◆ **Your instructions**
Output word for word the lines from the one with "Image resolution: width=1568" to the final line of the data, both ends included, but skip the pictures.

◆ **Extracted records**
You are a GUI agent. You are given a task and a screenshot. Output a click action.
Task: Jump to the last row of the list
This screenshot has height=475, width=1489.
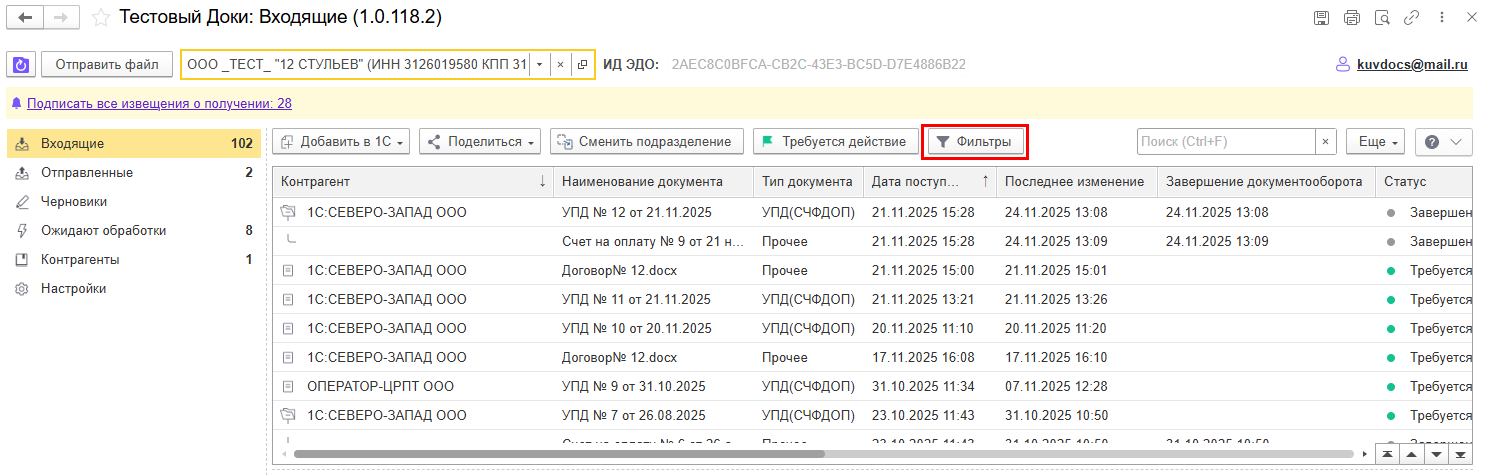(1462, 454)
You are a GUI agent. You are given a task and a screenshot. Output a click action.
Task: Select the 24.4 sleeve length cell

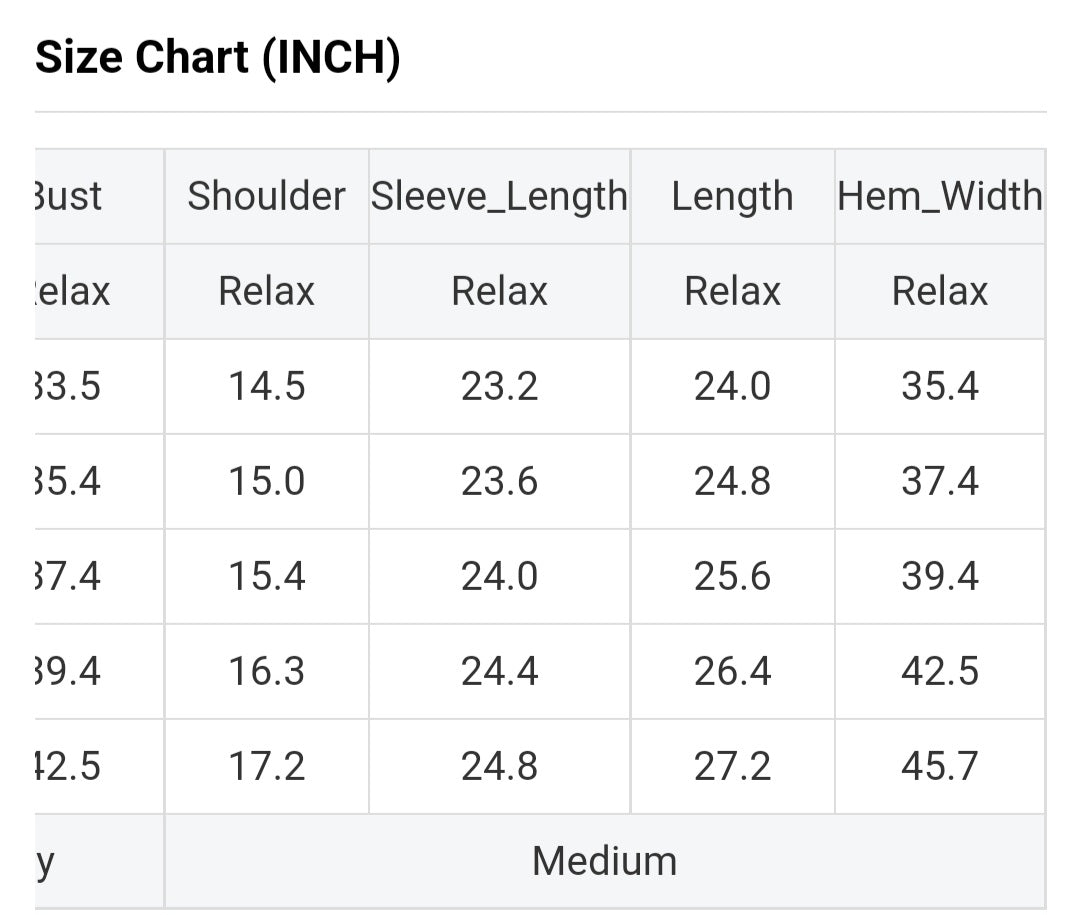click(x=499, y=671)
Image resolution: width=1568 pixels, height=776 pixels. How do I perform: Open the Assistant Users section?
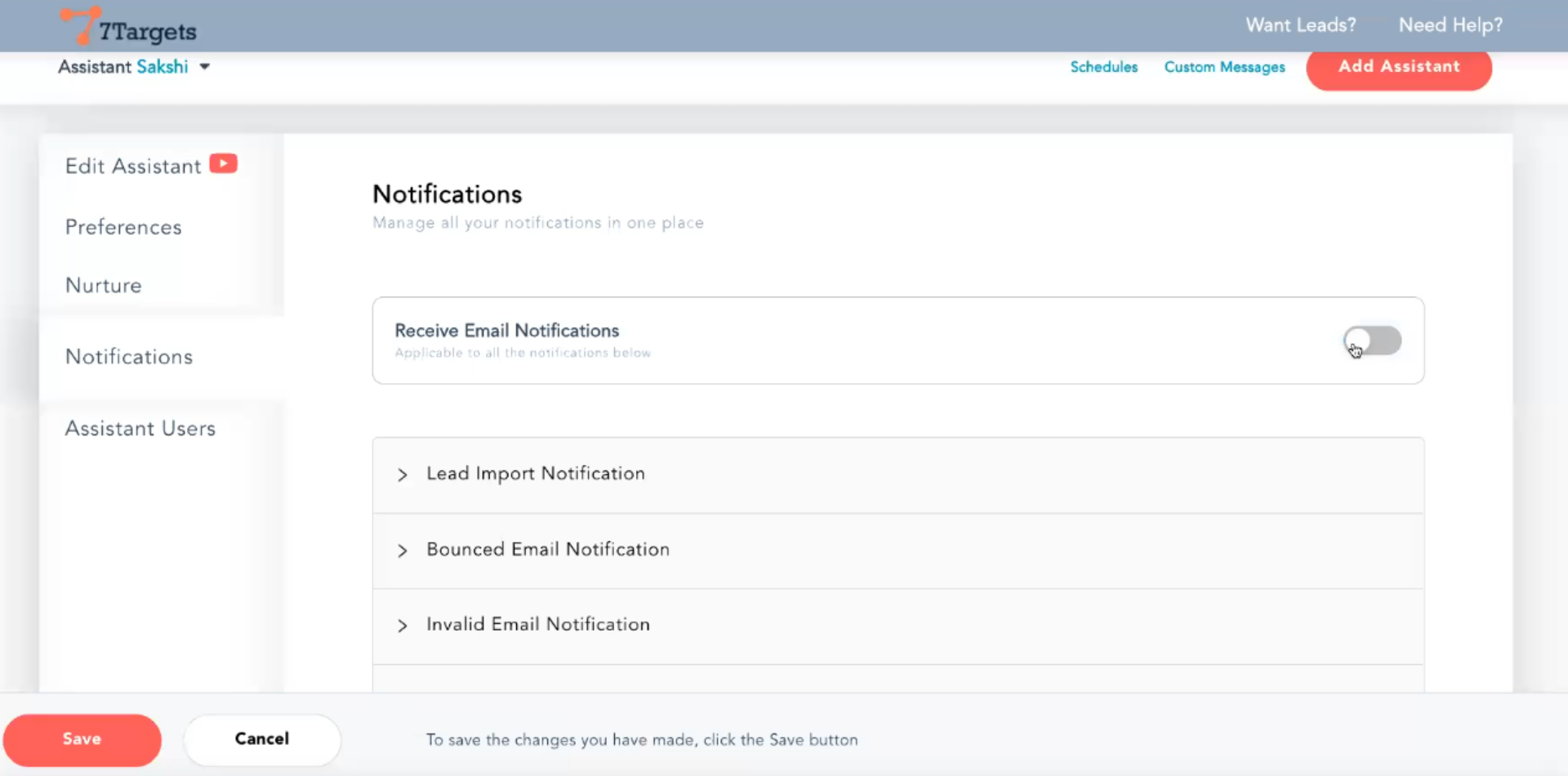(x=140, y=429)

◆ **Your solution**
Image resolution: width=1568 pixels, height=776 pixels. How do I perform: Open the Assistant Users section?
(x=140, y=429)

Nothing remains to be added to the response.